Pubblicato il 22 dicembre 2010 da Emiliano Paladini


The art of noise. Il futurismo che non si vede. Dall'intonarumori al VCS3.

Caravaggio dicono sia sinonimo di sperimentazione perfettamente riuscita. Derek Jarman nel film a lui intitolato nel 1986 si affiderà alle dimensioni dello sperimentale dal respiro più profondo per restituire di Caravaggio la colata artistica di un lungometraggio filigranato su lamine in oro puro, per questo motivo.
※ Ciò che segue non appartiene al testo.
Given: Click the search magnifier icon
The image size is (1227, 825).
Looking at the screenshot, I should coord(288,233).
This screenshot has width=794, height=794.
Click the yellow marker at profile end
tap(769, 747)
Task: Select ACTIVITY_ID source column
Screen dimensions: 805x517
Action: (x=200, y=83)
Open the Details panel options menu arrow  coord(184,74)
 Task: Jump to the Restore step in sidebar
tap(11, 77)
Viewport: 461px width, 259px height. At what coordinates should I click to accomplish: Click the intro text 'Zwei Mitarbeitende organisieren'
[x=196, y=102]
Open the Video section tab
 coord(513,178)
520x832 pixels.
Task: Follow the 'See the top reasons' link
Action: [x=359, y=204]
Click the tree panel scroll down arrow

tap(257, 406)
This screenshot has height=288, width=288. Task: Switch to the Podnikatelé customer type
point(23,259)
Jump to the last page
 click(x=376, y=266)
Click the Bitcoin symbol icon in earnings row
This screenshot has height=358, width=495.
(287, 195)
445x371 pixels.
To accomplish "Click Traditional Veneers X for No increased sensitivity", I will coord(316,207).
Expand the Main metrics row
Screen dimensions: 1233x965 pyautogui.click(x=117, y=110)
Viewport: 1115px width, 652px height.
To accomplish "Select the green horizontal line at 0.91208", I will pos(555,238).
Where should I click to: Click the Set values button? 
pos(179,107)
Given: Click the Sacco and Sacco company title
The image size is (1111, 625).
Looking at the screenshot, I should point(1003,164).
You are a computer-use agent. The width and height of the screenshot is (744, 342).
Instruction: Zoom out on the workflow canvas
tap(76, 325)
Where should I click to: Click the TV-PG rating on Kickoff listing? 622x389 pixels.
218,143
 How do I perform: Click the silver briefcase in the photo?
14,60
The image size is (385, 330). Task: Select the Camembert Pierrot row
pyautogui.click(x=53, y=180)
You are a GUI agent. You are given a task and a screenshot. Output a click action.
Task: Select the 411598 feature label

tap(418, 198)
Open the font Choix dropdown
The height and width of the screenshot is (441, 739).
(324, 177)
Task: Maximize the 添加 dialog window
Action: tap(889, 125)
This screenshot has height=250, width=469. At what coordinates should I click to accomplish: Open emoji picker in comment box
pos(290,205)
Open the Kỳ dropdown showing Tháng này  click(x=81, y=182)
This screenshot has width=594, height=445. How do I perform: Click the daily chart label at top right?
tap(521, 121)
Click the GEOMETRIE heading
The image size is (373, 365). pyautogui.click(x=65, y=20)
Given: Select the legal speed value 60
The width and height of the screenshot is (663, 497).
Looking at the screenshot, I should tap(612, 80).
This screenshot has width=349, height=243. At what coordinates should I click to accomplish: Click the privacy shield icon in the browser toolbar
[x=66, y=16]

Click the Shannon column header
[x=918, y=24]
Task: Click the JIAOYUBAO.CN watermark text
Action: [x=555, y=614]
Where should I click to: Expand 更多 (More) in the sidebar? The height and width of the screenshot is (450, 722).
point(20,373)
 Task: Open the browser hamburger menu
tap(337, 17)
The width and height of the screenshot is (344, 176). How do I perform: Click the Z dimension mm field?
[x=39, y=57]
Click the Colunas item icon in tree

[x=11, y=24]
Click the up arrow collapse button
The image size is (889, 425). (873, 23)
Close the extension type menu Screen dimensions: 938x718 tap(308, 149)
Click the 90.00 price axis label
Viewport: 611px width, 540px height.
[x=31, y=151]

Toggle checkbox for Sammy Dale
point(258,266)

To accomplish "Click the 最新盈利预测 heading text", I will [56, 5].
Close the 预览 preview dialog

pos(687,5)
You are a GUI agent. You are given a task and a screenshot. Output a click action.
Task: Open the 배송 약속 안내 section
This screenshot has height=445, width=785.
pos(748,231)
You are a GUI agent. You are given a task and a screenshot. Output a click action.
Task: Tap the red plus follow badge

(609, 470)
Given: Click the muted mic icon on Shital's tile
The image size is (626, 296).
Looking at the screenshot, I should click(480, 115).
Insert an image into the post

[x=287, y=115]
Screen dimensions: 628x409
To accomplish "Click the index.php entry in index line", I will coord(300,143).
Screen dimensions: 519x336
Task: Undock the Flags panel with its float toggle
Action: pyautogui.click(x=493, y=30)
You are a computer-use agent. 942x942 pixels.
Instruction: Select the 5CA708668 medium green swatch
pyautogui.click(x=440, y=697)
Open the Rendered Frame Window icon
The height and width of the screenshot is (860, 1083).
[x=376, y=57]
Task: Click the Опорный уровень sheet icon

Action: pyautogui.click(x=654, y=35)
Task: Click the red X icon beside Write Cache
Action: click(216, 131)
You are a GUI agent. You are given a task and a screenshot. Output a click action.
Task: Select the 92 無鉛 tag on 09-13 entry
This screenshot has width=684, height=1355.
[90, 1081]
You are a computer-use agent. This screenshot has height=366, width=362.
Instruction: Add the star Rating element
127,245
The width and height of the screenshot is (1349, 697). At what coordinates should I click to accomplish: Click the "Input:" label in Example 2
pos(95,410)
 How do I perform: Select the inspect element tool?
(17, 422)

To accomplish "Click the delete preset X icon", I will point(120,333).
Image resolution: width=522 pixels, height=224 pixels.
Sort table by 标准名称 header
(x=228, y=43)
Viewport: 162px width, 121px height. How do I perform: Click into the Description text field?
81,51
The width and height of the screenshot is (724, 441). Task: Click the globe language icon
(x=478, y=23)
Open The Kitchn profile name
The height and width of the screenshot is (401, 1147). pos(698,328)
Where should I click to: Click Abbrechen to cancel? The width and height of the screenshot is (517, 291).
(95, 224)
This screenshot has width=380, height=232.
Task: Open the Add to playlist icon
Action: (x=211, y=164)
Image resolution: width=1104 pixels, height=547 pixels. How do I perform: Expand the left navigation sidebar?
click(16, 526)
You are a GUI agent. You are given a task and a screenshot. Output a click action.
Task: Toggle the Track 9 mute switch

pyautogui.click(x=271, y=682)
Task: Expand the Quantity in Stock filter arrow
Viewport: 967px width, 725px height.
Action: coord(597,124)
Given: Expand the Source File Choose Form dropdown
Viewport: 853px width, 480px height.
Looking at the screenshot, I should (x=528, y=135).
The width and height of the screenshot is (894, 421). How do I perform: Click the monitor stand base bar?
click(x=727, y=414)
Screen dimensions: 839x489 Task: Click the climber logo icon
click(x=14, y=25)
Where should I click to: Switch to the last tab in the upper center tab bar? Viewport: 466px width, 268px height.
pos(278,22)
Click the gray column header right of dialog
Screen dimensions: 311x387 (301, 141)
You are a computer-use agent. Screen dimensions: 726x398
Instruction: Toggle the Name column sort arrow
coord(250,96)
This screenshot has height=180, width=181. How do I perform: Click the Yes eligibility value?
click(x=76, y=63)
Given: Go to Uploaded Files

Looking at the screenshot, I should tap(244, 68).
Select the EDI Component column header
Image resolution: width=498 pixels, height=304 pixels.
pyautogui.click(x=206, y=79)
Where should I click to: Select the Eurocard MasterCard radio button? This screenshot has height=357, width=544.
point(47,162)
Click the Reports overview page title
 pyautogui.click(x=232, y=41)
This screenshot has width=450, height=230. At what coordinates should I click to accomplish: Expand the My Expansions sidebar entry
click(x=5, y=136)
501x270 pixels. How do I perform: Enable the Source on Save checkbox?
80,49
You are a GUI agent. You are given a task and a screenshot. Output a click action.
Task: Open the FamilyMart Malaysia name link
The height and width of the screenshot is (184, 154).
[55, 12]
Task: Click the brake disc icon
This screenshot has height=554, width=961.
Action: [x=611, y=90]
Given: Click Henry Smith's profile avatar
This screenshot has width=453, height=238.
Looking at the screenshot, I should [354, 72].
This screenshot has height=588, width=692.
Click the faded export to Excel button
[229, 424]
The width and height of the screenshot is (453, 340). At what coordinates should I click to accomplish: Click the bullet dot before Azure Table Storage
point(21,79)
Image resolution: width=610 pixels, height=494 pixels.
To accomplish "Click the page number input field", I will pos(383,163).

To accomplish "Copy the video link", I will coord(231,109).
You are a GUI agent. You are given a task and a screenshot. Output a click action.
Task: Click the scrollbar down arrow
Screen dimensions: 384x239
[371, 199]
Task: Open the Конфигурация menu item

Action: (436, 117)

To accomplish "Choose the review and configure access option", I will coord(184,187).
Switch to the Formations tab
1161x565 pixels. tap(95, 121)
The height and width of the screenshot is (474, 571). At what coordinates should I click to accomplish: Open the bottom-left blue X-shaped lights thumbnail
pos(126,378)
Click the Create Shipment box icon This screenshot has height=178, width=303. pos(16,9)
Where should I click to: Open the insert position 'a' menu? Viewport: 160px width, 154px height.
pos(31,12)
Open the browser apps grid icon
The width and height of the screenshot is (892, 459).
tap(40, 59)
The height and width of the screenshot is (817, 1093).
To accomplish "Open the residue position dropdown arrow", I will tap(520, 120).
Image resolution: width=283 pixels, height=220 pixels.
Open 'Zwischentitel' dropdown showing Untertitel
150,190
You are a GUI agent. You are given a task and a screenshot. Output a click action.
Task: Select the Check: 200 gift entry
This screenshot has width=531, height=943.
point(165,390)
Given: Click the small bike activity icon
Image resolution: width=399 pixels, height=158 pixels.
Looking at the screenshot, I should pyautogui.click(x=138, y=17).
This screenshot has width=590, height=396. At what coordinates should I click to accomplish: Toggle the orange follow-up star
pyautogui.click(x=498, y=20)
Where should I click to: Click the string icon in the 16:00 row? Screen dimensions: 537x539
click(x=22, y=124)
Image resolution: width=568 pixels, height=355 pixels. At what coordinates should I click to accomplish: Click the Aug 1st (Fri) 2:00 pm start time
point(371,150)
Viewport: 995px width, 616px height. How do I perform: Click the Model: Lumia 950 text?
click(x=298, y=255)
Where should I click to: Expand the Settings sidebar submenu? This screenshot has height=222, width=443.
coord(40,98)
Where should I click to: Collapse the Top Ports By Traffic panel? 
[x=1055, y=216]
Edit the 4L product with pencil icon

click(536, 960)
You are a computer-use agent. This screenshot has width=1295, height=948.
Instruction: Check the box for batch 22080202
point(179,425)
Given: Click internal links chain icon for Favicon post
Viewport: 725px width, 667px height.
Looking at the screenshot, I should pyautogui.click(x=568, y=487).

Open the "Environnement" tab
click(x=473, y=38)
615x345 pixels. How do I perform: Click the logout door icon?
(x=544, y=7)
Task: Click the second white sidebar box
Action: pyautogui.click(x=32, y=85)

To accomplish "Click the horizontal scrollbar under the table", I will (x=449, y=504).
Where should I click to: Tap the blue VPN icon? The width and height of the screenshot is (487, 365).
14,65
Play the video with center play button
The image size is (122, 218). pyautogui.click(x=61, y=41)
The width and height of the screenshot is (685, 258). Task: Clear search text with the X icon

La colonna sonora è stata assegnata a Simon Fisher-Turner (come in Nadja, prima un romanzo di Andrè Breton e, in questo caso, con musiche di My Bloody Valentine e Portishead, film di Michael Almereyda - coi celebri passaggi in PXL 2000 visti anche nel video di Mote dei Sonic Youth - che con Simon Turner farà altri lavori, e Fisher-Turner si presterà a sua volta alla sonificazione di un lavoro della scultrice Alyson Shotz, ora a Dallas, Nasher Sculpture Center).
Il disegno poi di produzione è stato assegnato a Chris Hobbs (anche in Velvet Goldmine, 1998, di Julian Schnabel, regista di Basquiat). Ma molte volte Caravaggio sembra essere uscito da un’allucinazione, e non c’è nessun bisogno di affidare a nessuno il disegno della sua immagine.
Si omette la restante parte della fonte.